I gave up on letting her earn things back. Goodwill loved me!
 

katya02

Solace
My daughter has told me she actually feels relieved when I go into her room and clear out all the 'stuff' - she gets into a state of complete disorganization. If only she would figure out that she can do this herself!!

difficult child 2 is another story. If he knows I've been in his room, he accuses me of taking everything he loses track of over the next six months. :(
 

mstang67chic

Going Green
I've done that to difficult child's room once. Now that he's older, he goes in stages, bouncing between total slobiness and everything neat. When he was about 11 though, I waited till he was gone for two weeks and went to work. It took me two days and I filled I don't know how many trash bags. It was almost literally like a foot and a half of mulch in his room with all the paper, clothes, broken toys, etc. Certain things I salvaged but most of it I pitched. There were so many little pieces from different things...not too much of it was complete so if I didn't find it all it went in the trash. The only thing he really minded that I pitched though were the Playboy magazine pages and the nekkid women drawings that he had. (But that's a whole other post! LOL)
 

witzend

Well-Known Member
Well, I did that many times. But I threw away the broken toys and bits and bobs. And, I made a place for the others. M's room was so small there was barely room for the bed and the dresser.

I guess I'm just mean...
 
Loth - her arts and crafts are next! Since her room is very small, one of our hall closets (which is huge) is her "den". You can't see the floor in there because it is covered with papers, crayons, folders, etc.

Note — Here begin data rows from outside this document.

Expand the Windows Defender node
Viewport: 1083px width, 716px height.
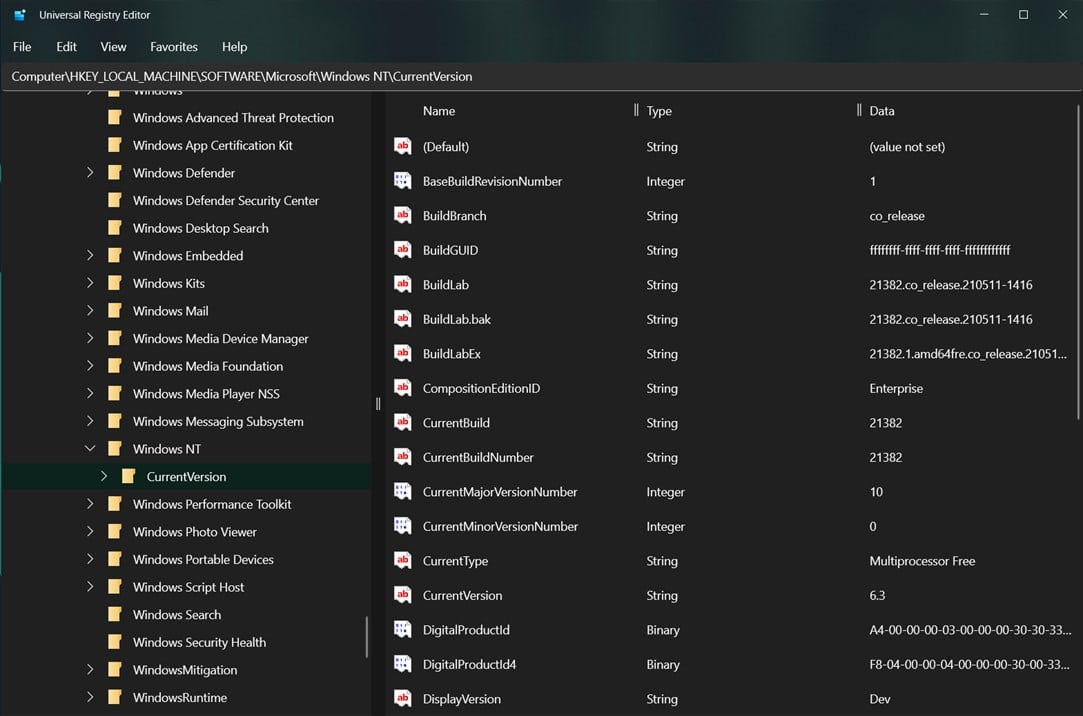90,172

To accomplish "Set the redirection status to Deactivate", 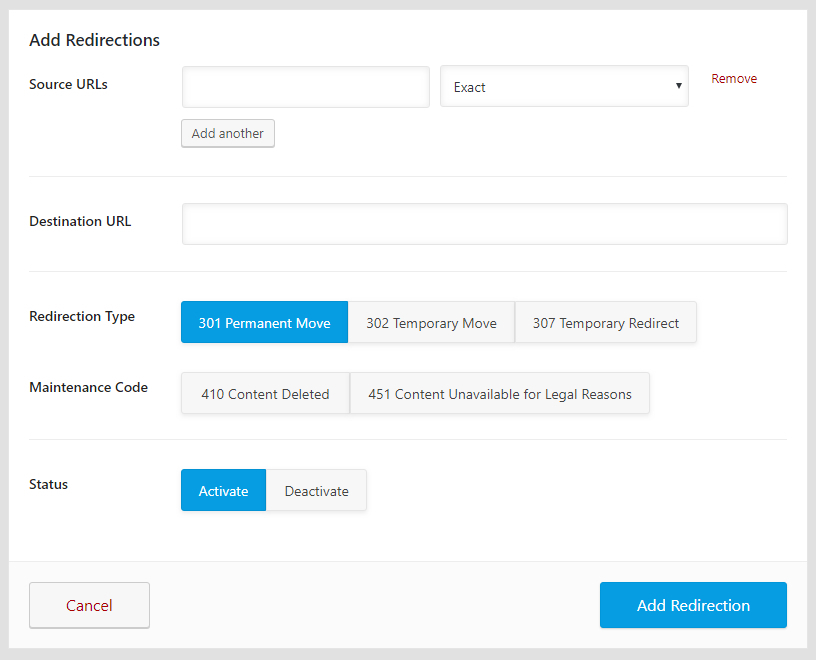I will point(316,490).
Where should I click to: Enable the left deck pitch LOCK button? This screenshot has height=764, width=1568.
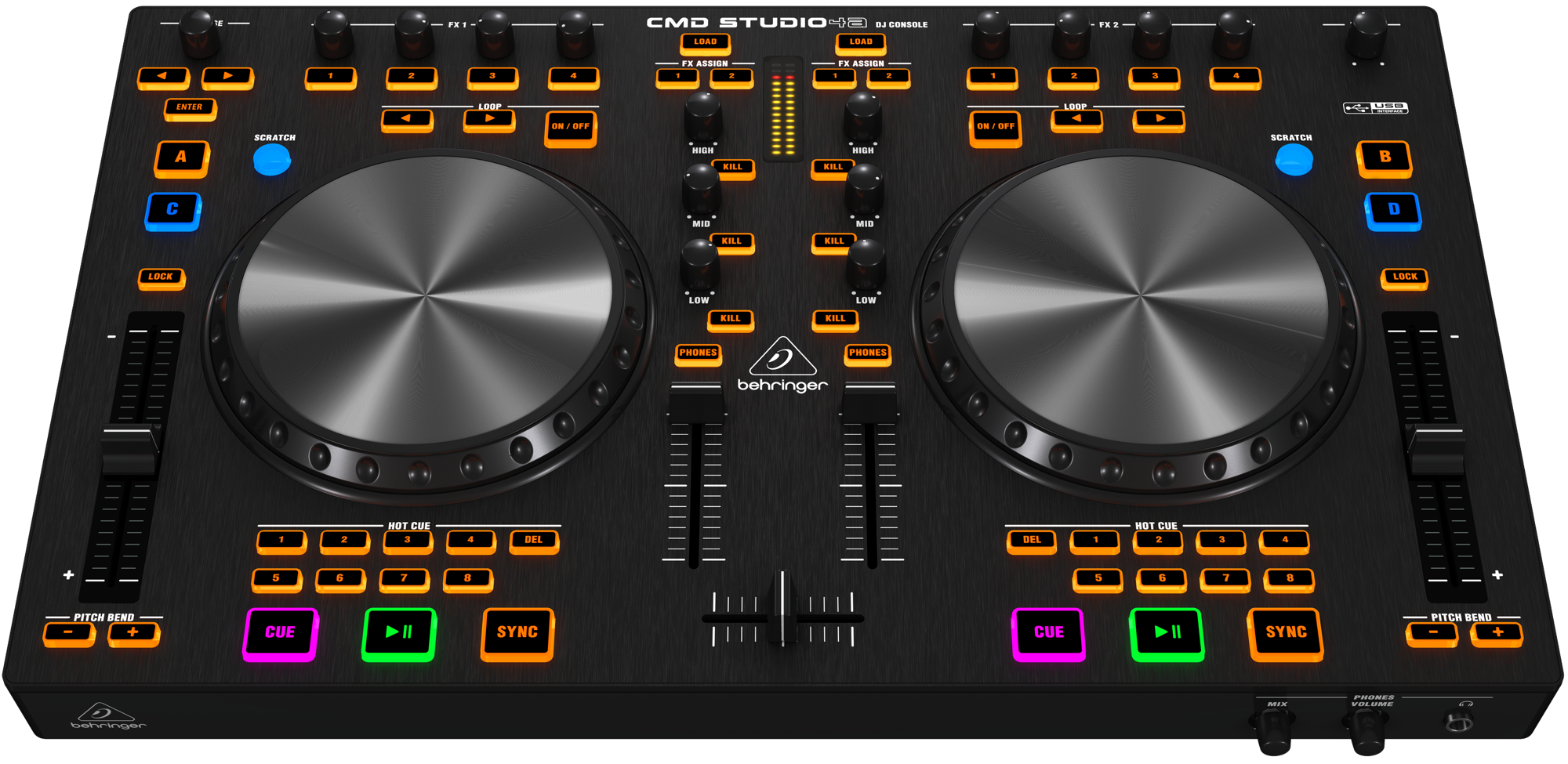[x=161, y=277]
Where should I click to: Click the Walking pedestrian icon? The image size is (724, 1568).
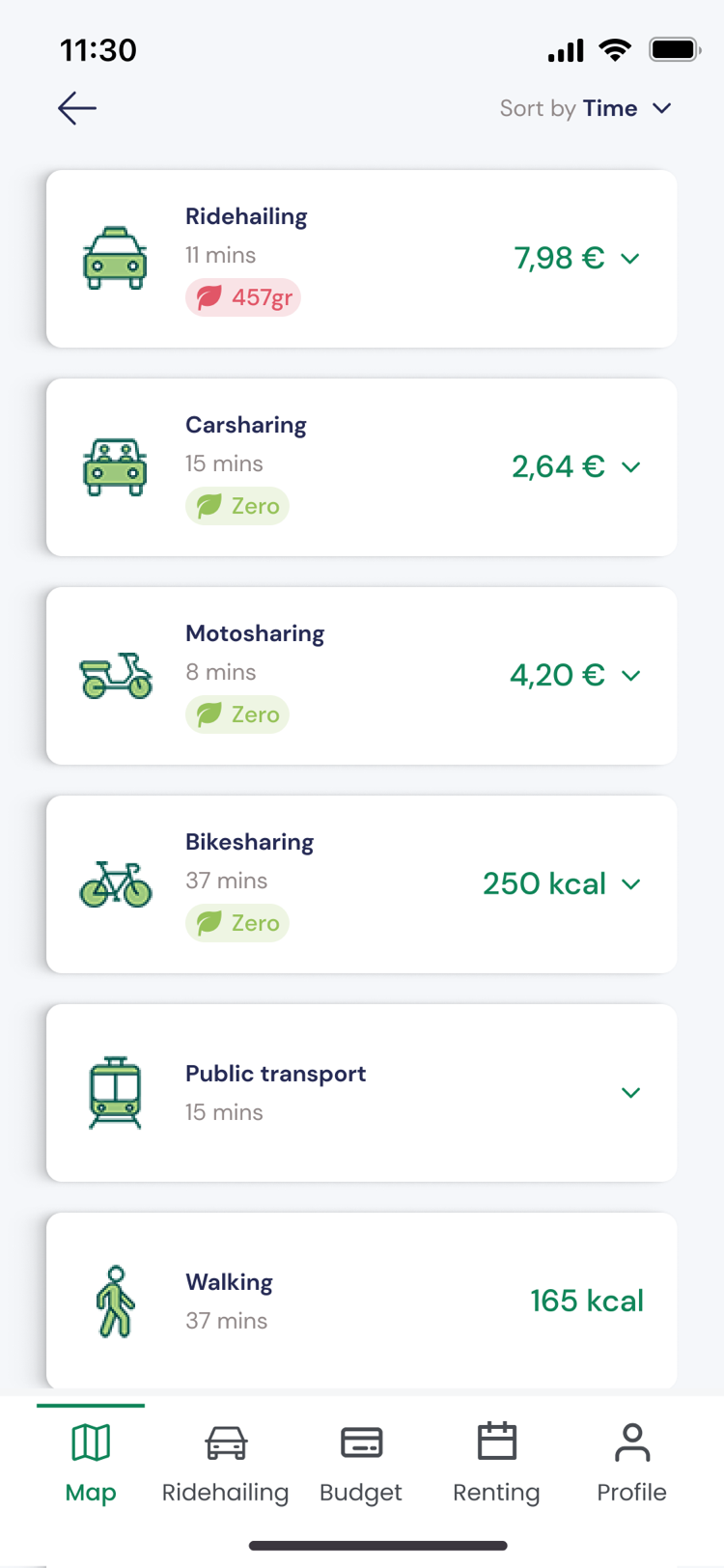coord(115,1302)

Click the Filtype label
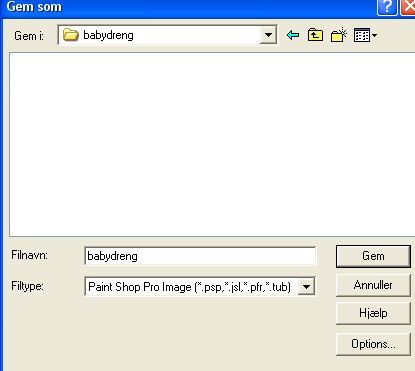coord(27,286)
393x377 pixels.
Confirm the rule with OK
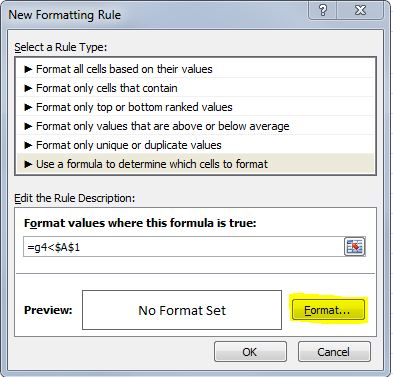point(250,352)
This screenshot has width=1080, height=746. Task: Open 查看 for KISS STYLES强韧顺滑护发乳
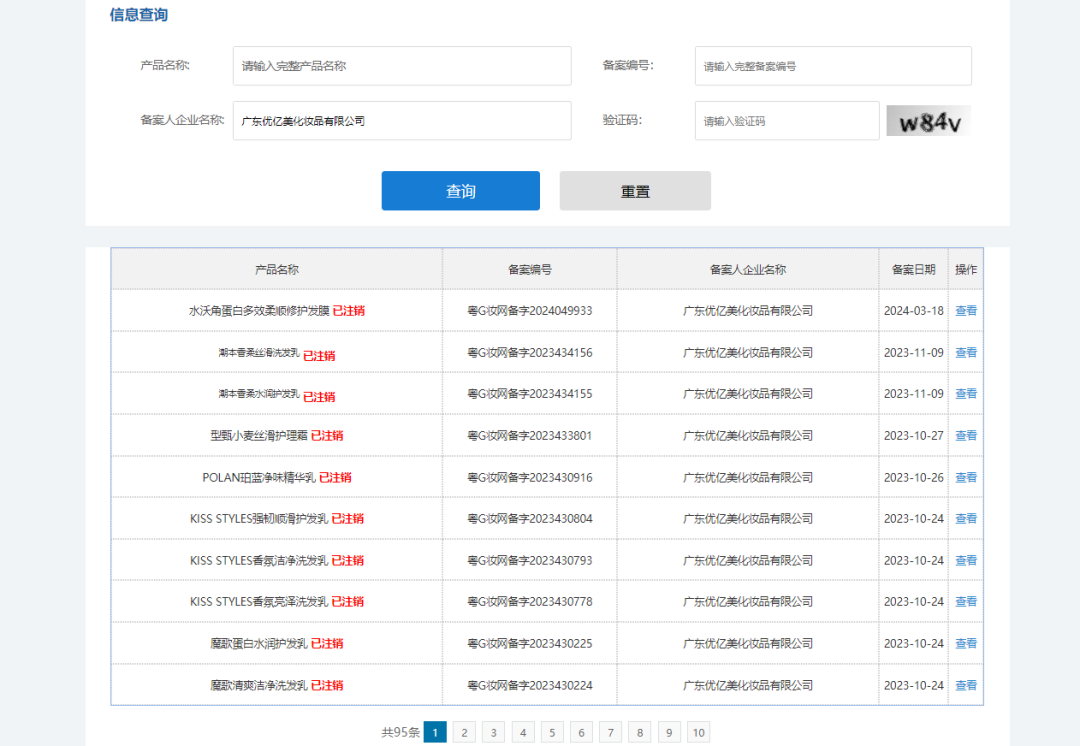pos(966,519)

KLMNO - we will see if this actually works.

Starbie - I remember having read that story once before. I know, your heart just broke! Funny how he was over it already...

Lisa, if this child possessed an ounce of empathy, I would donate her stuff in a second just to teach a lesson. I mean, I may end up donating it anyways, but she is not capable of seeing that she is doing any good. Once when she was complaining that she had "nothing", I pulled up pics on the internet of kids in 3rd world countries who REALLY had nothing. She got agitated and said "Why are you talking about this? You are trying to make it look like I am a big jerk!" Uh, if the shoe fits...

MB, my mom STILL has stuff of Copper's, and she moved out over 2 years ago! Not in my house...

Katya, I think that there is a part of Tink that really is relieved when I clear out her stuff. She has SO MUCH cr@p that it becomes one big junk pile to her, and nothing is special.

Mustang, thankfully Tink did not have any nekkid magazines. Although I have a feeling it won't be long.

Witz, if I ever get the energy, that is exactly what I want to do. Get rid of all the mismatches. Every weekend that she is with her dad I tell myself that I will do it, and then the weekend slips away...
 

KTMom91

Well-Known Member
Coming in late, but...when Miss KT was about Tink's age, and either at Useless Boy's or Grandma's for the weekend, I purged her room. I sorted, cleaned, tossed, moved furniture, and when she got home, it was "just like a brand new room!" and she loved it.